## TASK OBJECTIVE
Once the line containing "How do I perform: Add" appears, output it and each remaining line of the records below exactly, with no pictures and nothing more.

*** RECORDS FOR THE EXERCISE ***

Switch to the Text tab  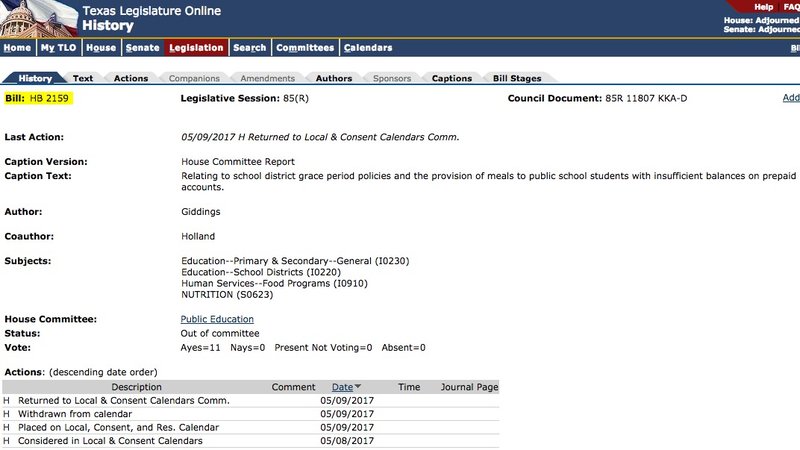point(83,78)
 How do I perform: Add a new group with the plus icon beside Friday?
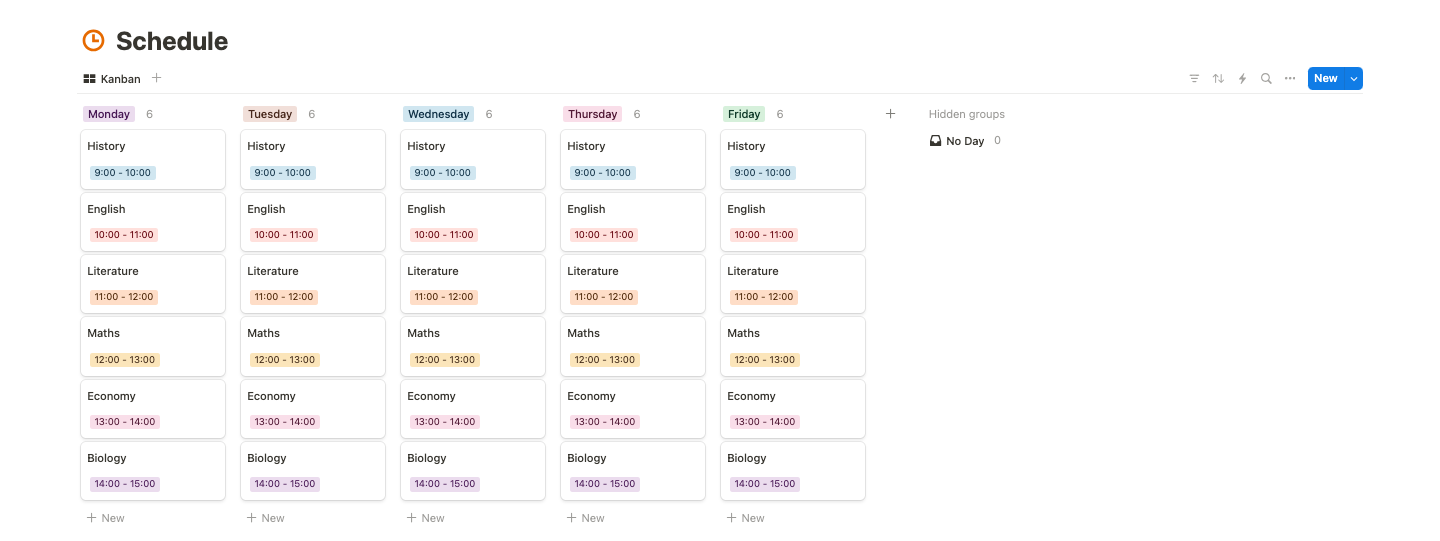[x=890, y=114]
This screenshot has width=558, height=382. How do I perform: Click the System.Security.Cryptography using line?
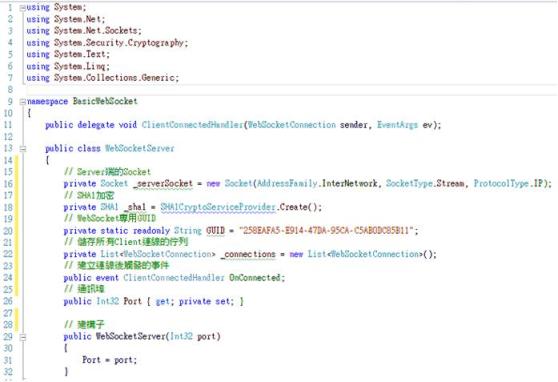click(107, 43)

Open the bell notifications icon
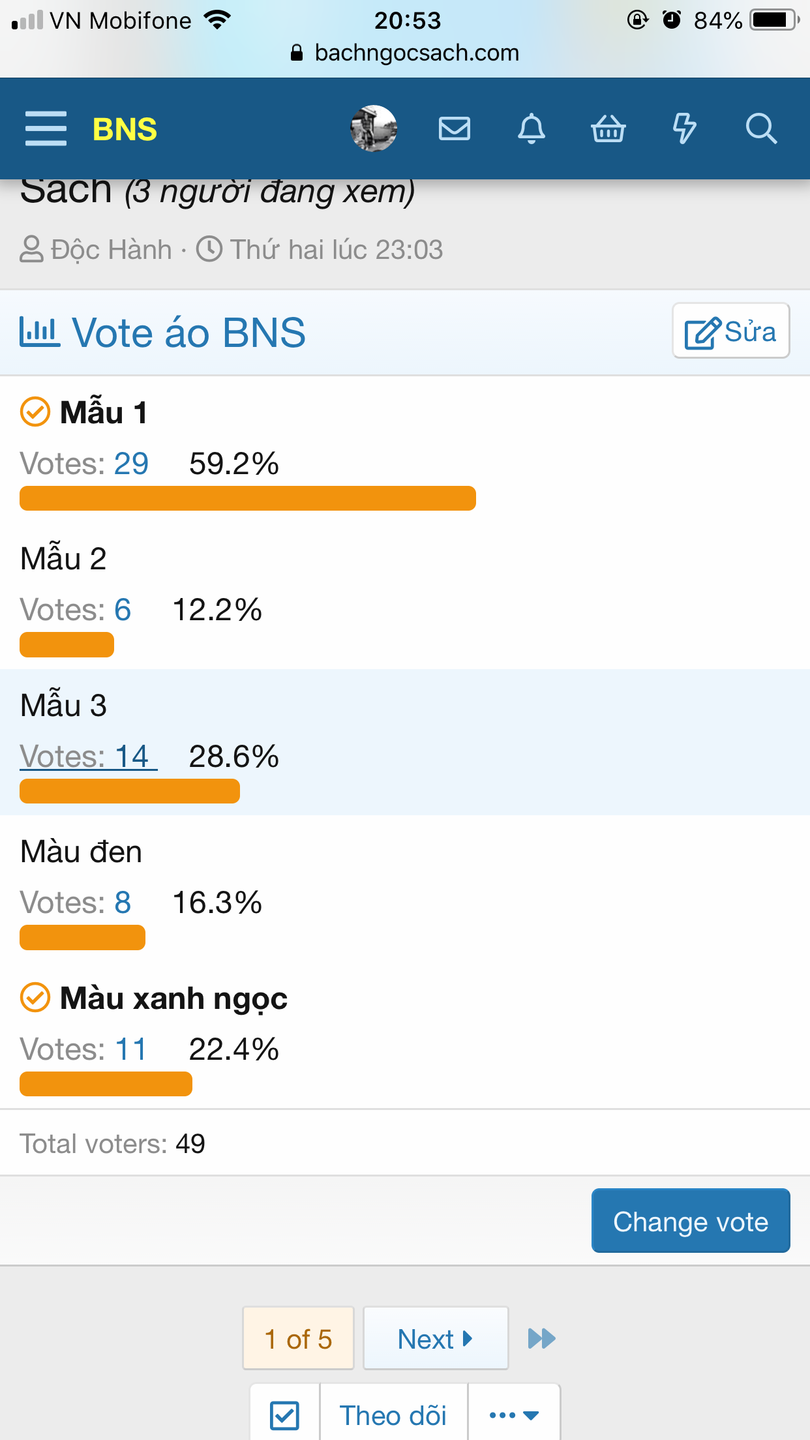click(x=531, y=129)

*** End of RECORDS FOR THE EXERCISE ***

## RESULT FOR THIS EXERCISE
 How do I perform: Add a new group with the plus icon beside Friday?
[x=890, y=114]
This screenshot has width=558, height=382. How do I perform: Click the System.Security.Cryptography using line?
click(107, 43)

Open the bell notifications icon
click(x=531, y=129)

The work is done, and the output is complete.